The retirement problem that costs Americans $17 billion a year

Thomas Perez is the U.S. Secretary of Labor. Jeff Zients is the White House National Economic Council Director.

When you receive medical treatment, you know that your doctor has taken a sworn oath to consider your best interest. The same goes for a lawyer. But believe it or not, financial advisers operate under no such commitment, even though they hold your precious, hard-earned nest egg in their hands.

In fact, conflicted financial advice -- where advisers put their own interests ahead of their customers' interests -- costs Americans who are saving for retirement some $17 billion a year. This has to change, especially as the retirement landscape shifts and fewer Americans have the fallback of a defined benefit pension.

That's why earlier this year, the President announced he was taking action to enshrine a basic principle: that financial advisers should always put their clients' best interest first.

Under the current system, most financial professionals are trying to do the right thing. But they are often allowed to recommend the investment option that is best for their own bottom line and not necessarily the client's portfolio through what's called a "suitability" standard. Some firms offer their brokers perks and bonuses -- a trip to Hawaii for example -- for meeting sales goals for particular products. When you sit down with your financial adviser, you want him or her thinking about your retirement security, not a tropical vacation.

This is not a case of bad people doing bad things. It is about good people working in a structurally flawed system. The goal of our rulemaking is to remove the perverse incentives and align the interests of advisers and the families they're supposed to be serving.

Related: How to hire a financial adviser

When the Labor Department did its initial outreach, a lot of the feedback amounted to: "Problem, what problem?" But as we have explored the issue, there has been a growing recognition of the importance of having an enforceable best interest standard.

Some in the industry say they support the best interest standard in principle, but that it's just too difficult to implement -- they often say it would be "unworkable" for financial advisers to put their clients' interest first. However, a substantial number of advisers already operate under a fiduciary standard, have found a way to abide by it and still do quite well for themselves.
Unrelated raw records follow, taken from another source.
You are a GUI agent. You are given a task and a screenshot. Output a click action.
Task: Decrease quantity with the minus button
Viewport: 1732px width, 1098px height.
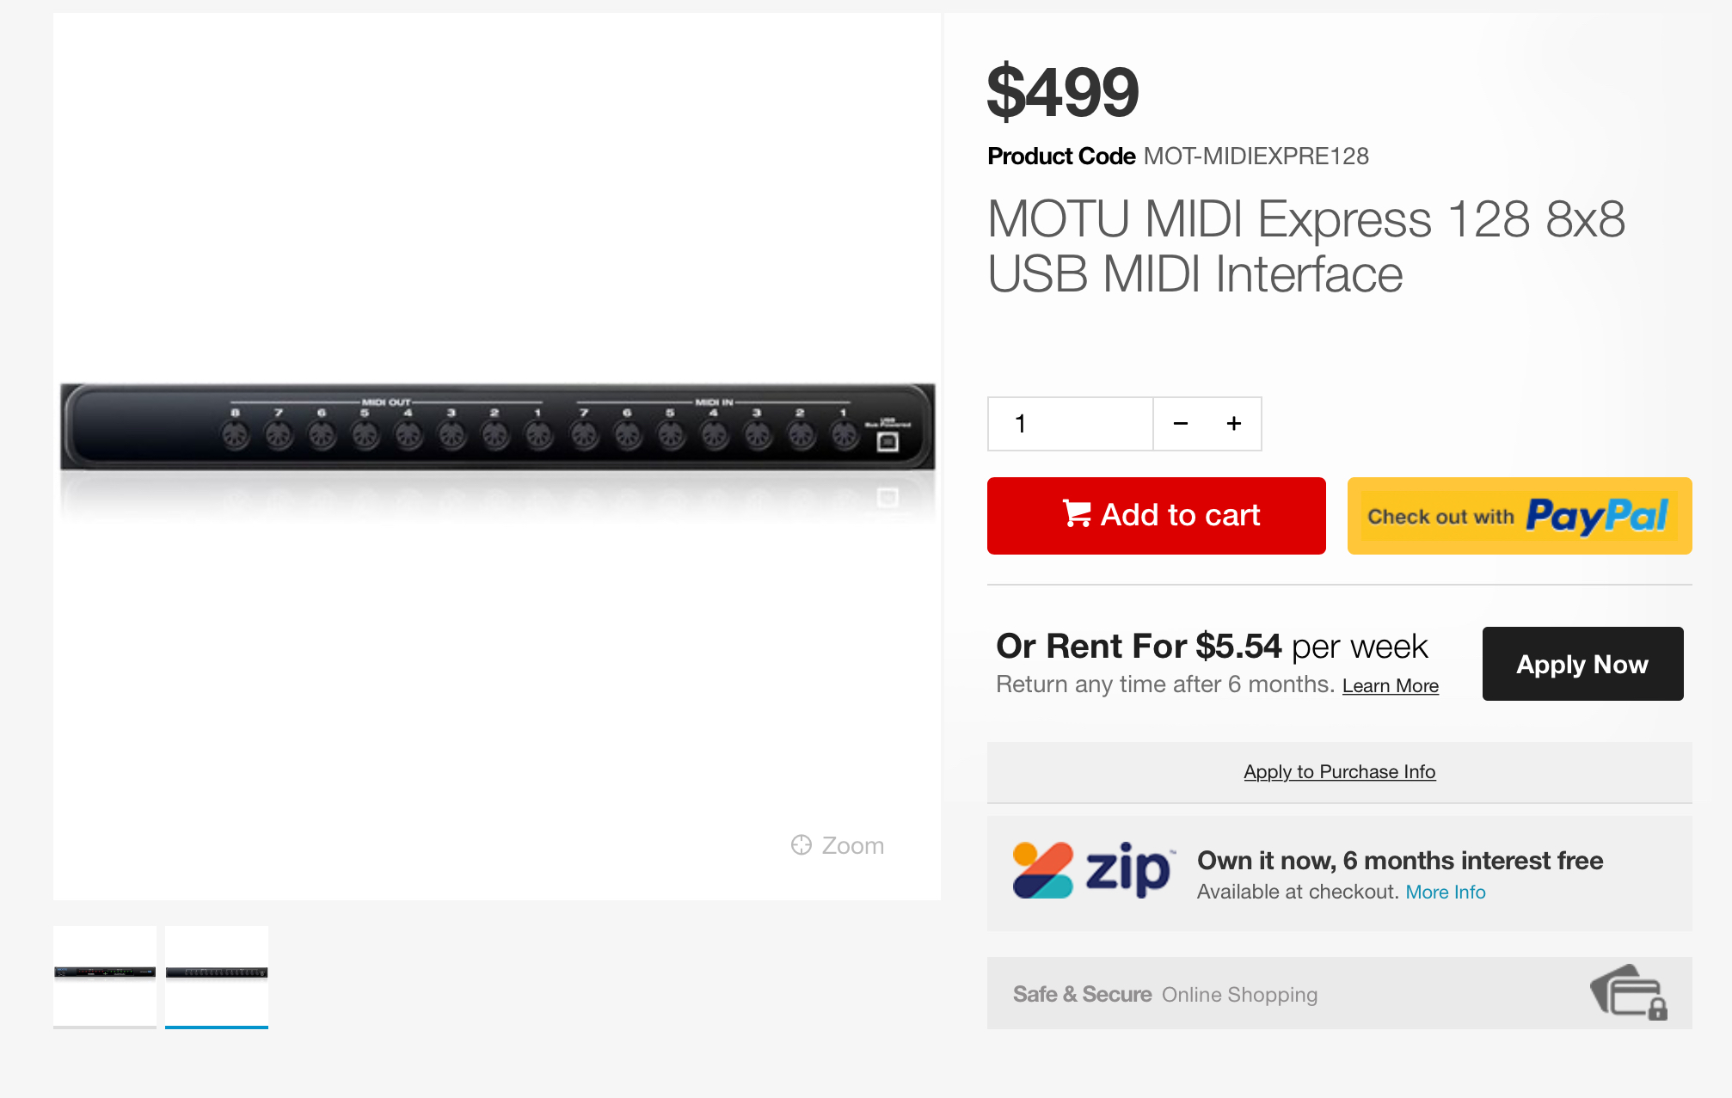point(1181,423)
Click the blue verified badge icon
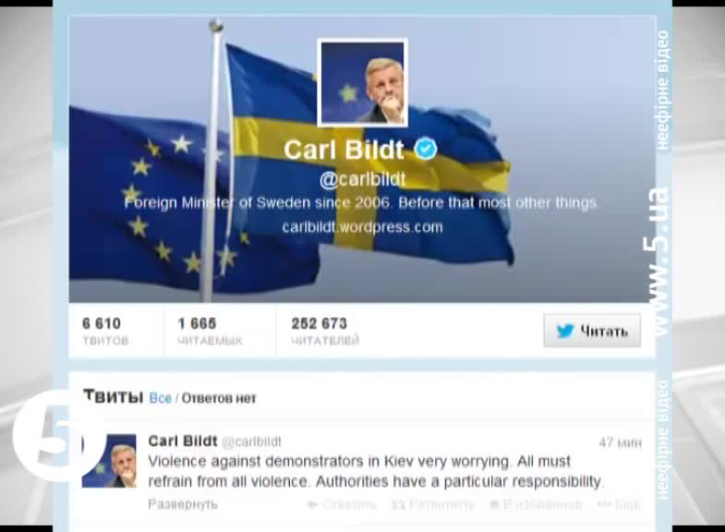 (x=426, y=149)
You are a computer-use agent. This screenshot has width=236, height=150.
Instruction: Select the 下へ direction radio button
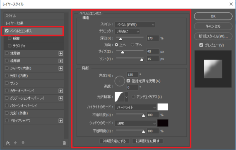tap(132, 45)
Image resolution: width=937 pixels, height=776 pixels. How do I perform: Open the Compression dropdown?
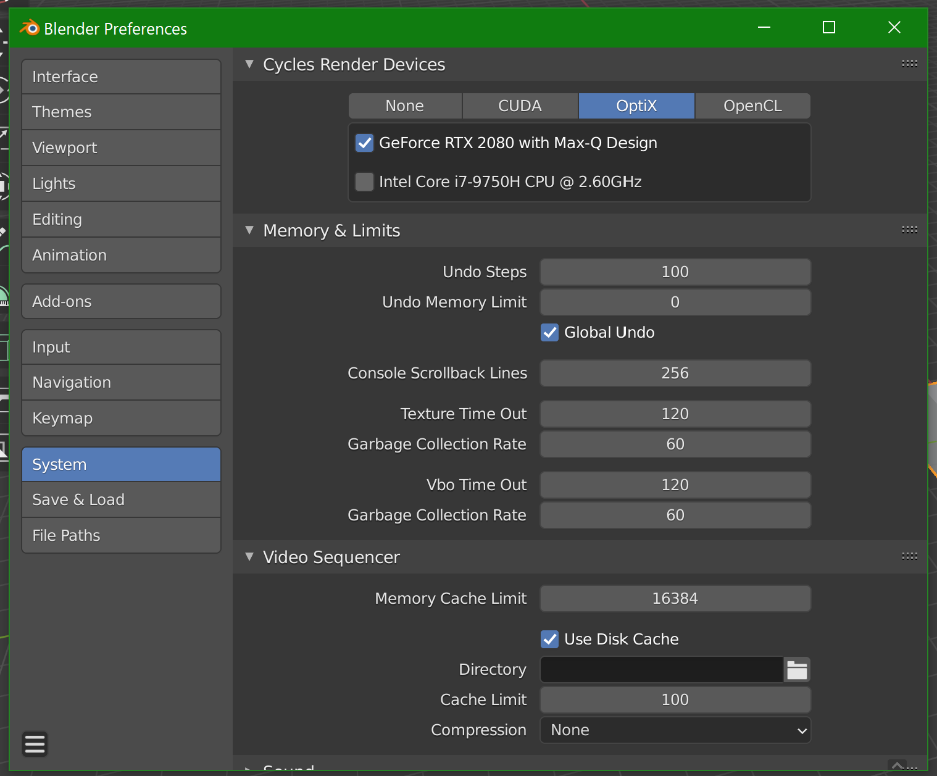tap(675, 730)
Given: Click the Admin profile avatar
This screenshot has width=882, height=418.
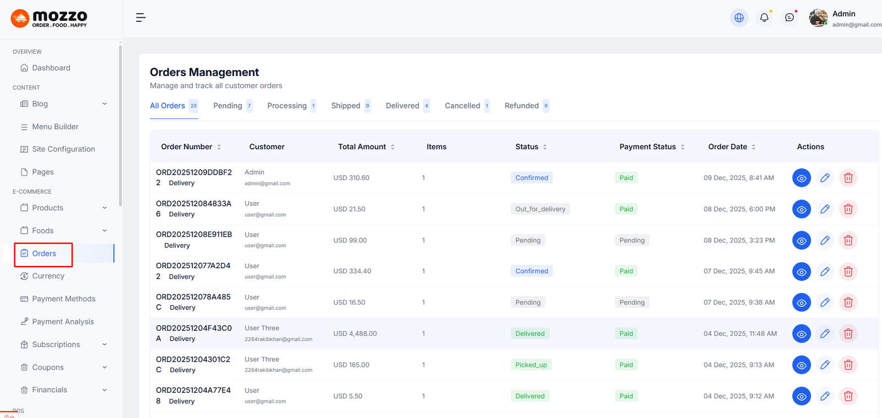Looking at the screenshot, I should coord(818,18).
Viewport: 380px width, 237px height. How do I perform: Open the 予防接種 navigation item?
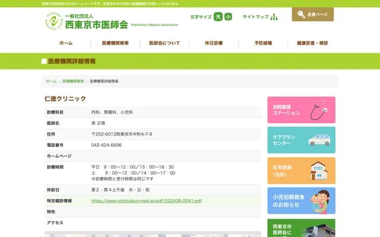pos(263,43)
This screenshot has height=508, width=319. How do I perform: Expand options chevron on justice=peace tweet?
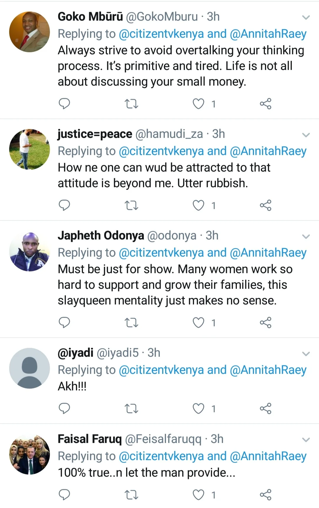point(306,135)
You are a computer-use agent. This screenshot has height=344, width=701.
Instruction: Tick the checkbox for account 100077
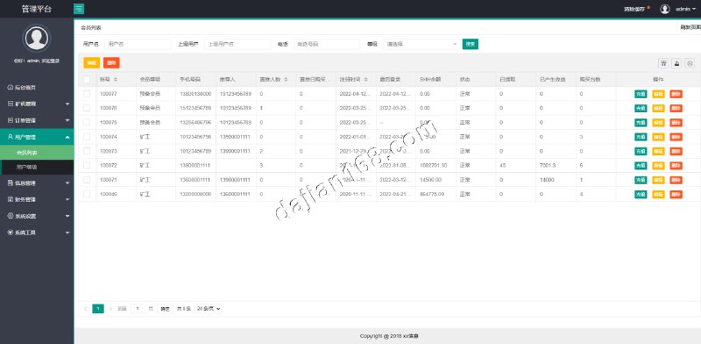[x=87, y=94]
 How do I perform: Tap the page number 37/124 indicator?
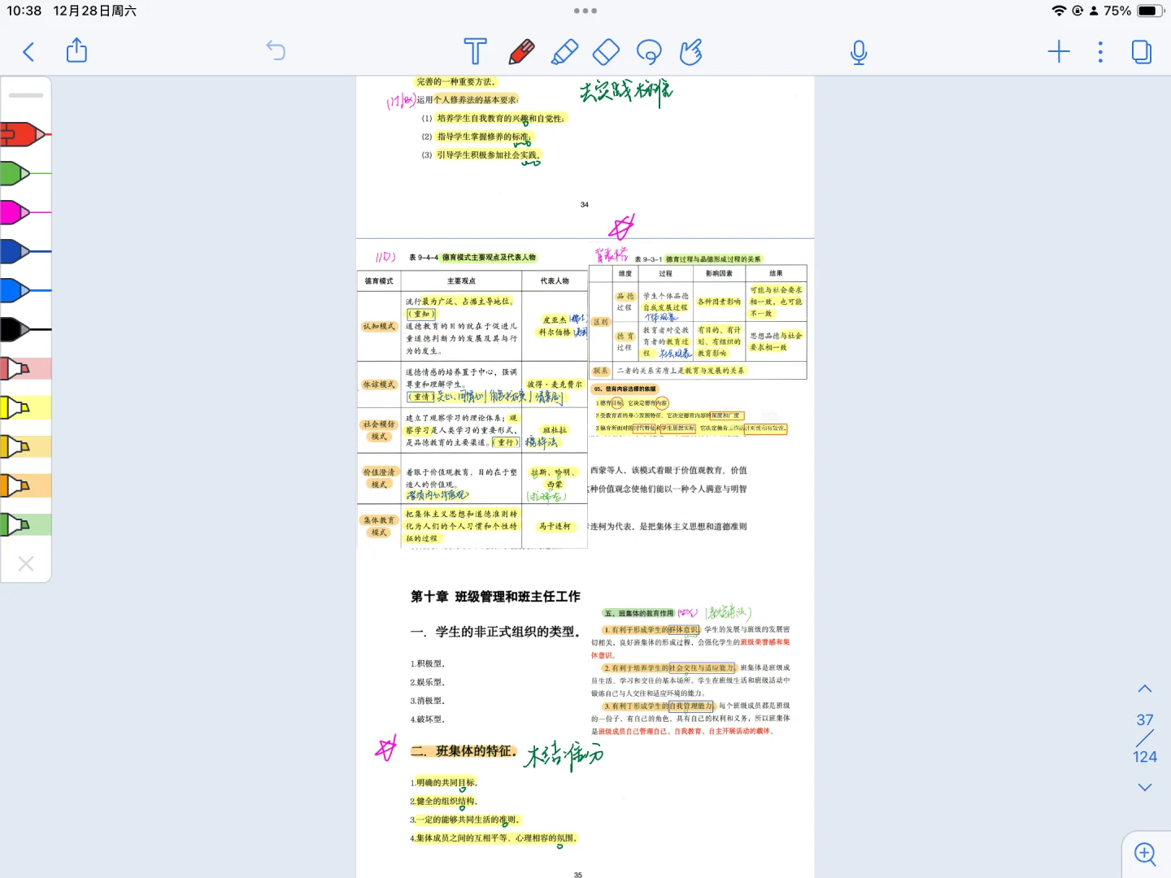pos(1144,737)
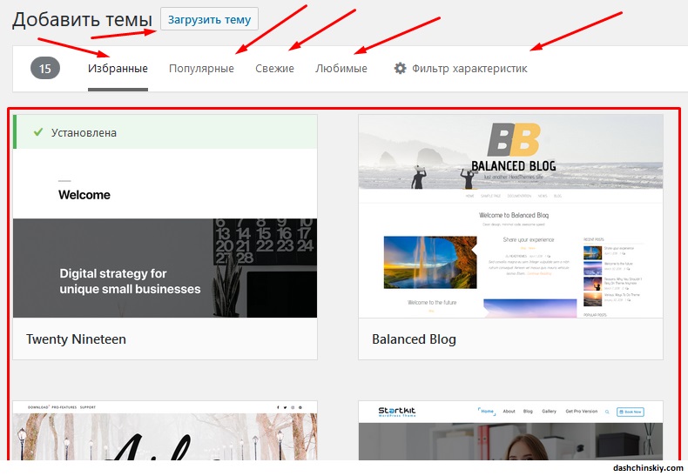This screenshot has height=476, width=688.
Task: Open the Twenty Nineteen theme screenshot
Action: [x=165, y=252]
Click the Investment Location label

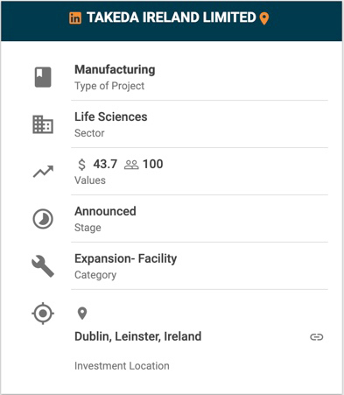coord(122,366)
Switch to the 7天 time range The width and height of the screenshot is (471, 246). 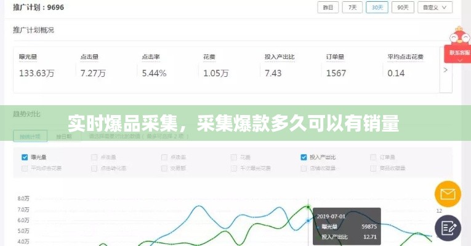point(352,7)
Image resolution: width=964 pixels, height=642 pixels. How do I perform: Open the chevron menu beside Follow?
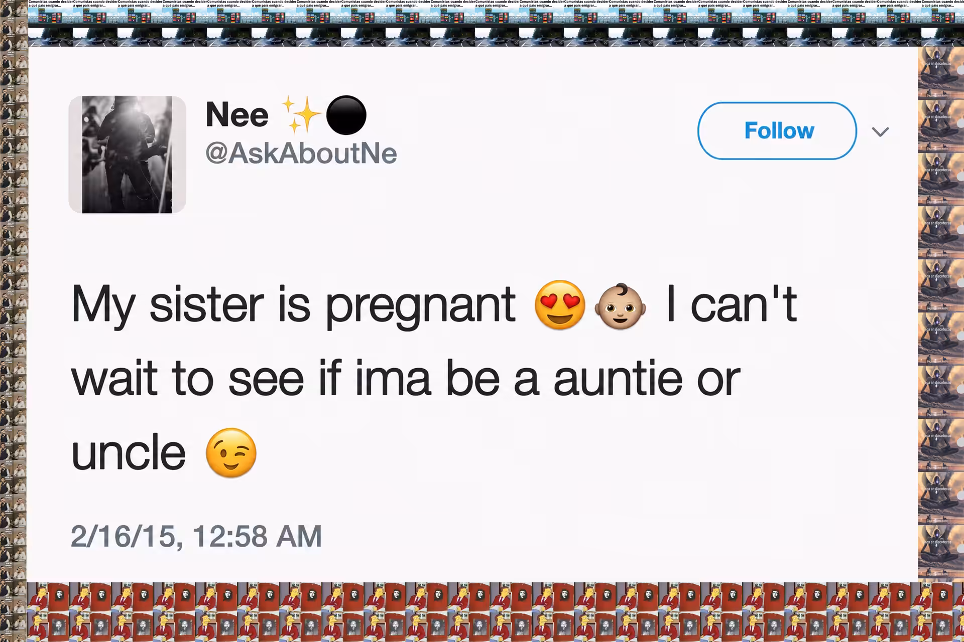pyautogui.click(x=880, y=132)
That said, we have heard and understand the constructive concerns about logistical challenges; as long as addressing them doesn't take us away from our North Star -- an enforceable best interest standard -- we are flexible on the question of how we get there. This is about providing guardrails, not a straitjacket.

So as we move forward, we are taking into account the range of views we heard during the robust outreach we've done to make sure we get it right. We have built a big table and invited everyone to pull up a chair.

The proposed rule reflected extensive, regular consultation with industry, consumers, retirement and consumer groups, civil rights organizations and others.

Since the proposed rule was published, the Labor Department has received some 336,000 comments on it, and we extended the comment period to allow every voice a chance to be heard. Last month, the Department convened four days of public hearings, and the comment period will remain open through September 24.

There have been many constructive suggestions for improvements, and we will consider them as the final rule is developed. Among many other things, we have heard concerns about potential burdens associated with the point-of-sale disclosure, data retention and the mechanics of implementing the best interest standard, and we're committed to taking those concerns into account.

Related: The basics of retirement planning

As a result of the input we're getting, the Labor Department will be making important changes to streamline and clarify our proposal, addressing legitimate concerns that have been brought to our attention.

A secure retirement is one of the pillars of middle-class life in America. We cannot let it be eroded by an outdated regulatory system, created before 401(k)s even existed and when IRAs were in their infancy, that allows conflicted advice to degrade and deplete people's life savings. The Obama Administration's proposed rule is one of the most important steps we can take to help more Americans enjoy a dignified and secure retirement after a lifetime of hard work, and we are committed to seeing it through.